# [Available data]
____

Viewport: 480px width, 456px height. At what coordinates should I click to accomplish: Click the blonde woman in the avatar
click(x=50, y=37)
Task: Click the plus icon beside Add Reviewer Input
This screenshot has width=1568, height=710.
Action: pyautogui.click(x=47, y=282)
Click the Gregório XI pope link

____

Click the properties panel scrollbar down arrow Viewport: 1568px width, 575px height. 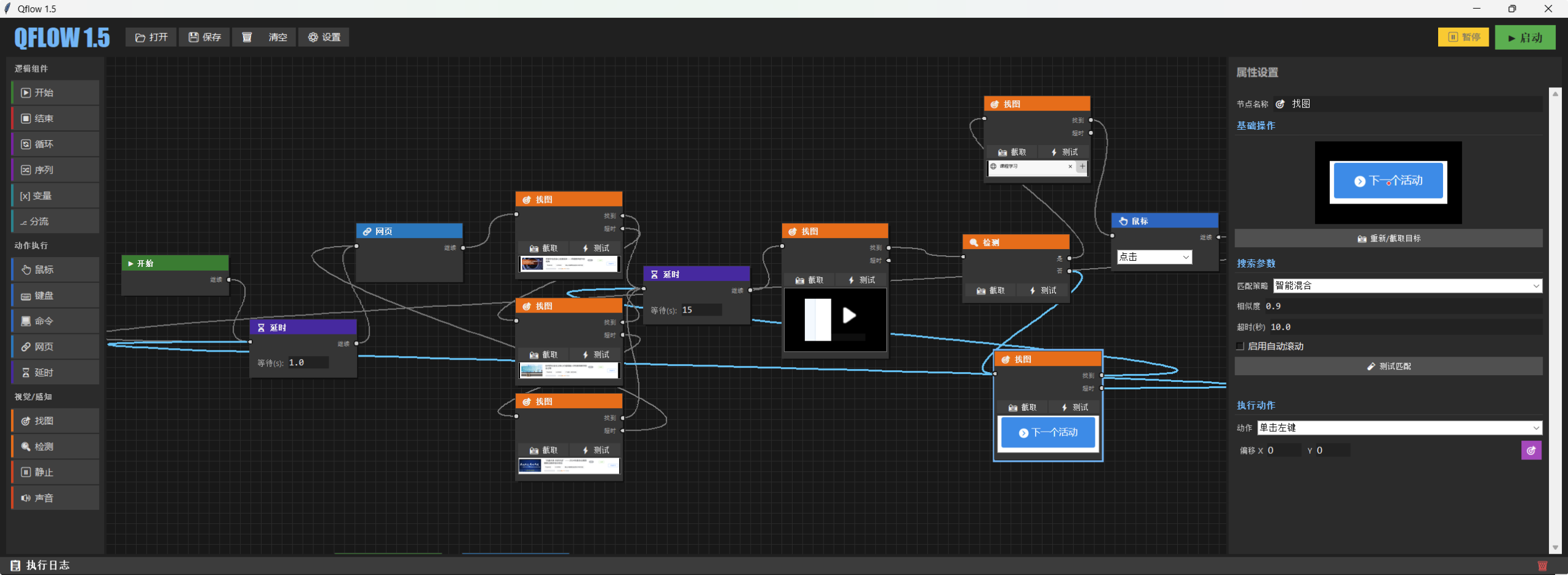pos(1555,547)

____

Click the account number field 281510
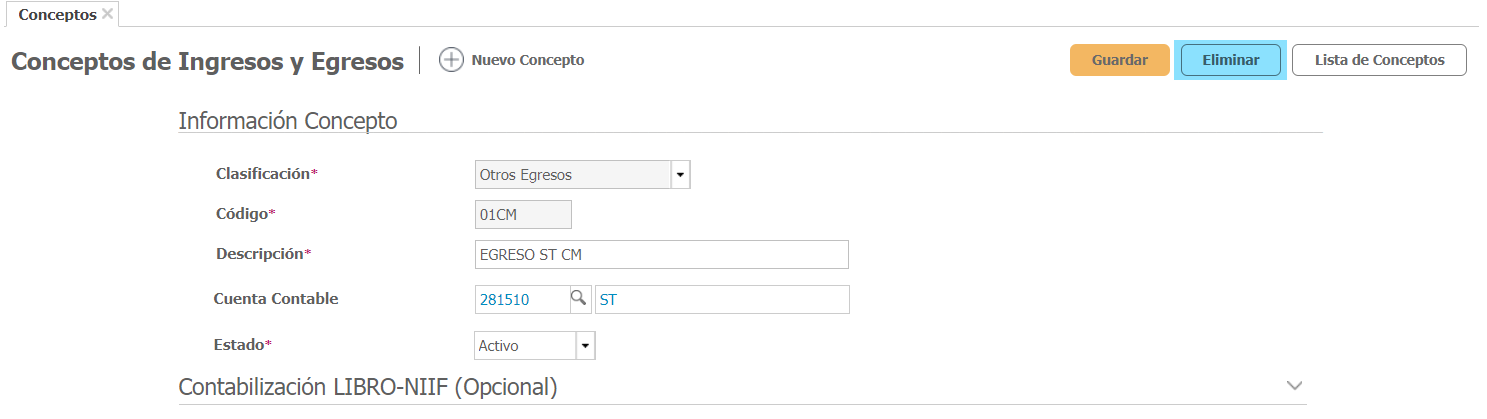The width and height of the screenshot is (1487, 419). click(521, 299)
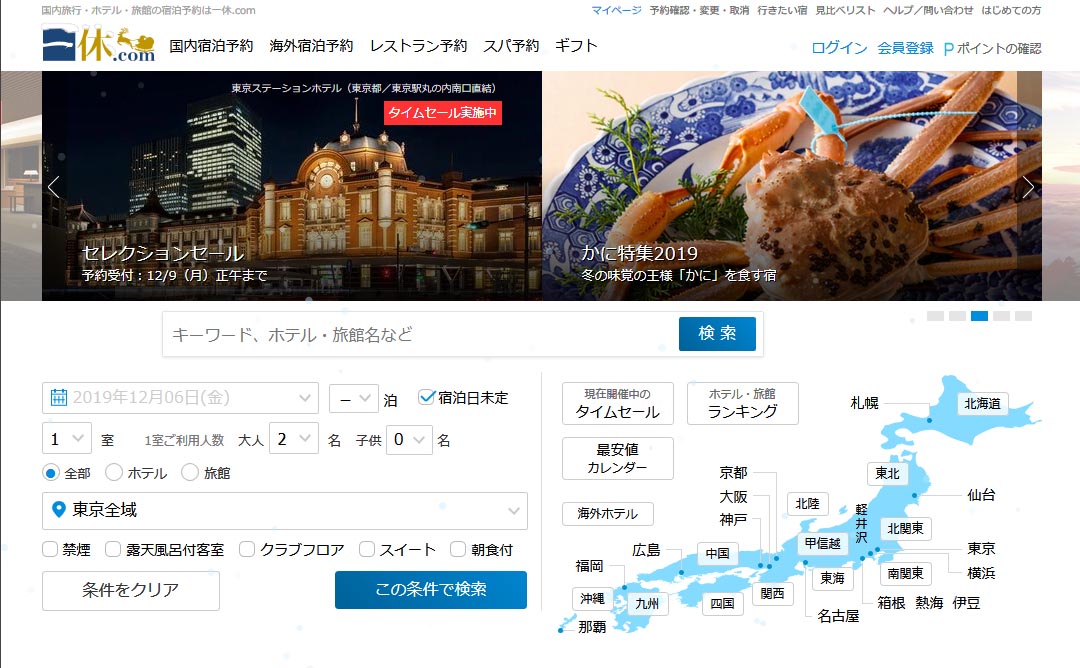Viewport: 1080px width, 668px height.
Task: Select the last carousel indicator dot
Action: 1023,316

____

With the line holding "Viewport: 480px width, 456px" as the first and the line holding "Click the Gregório XI pope link" as the last, set down that range of the entries above exactly, and nothing else.

# [The completed task]
Viewport: 480px width, 456px height. At what coordinates should I click to accomplish: Click the blonde woman in the avatar
click(x=50, y=37)
Task: Click the plus icon beside Add Reviewer Input
This screenshot has width=1568, height=710.
Action: pyautogui.click(x=47, y=282)
Click the Gregório XI pope link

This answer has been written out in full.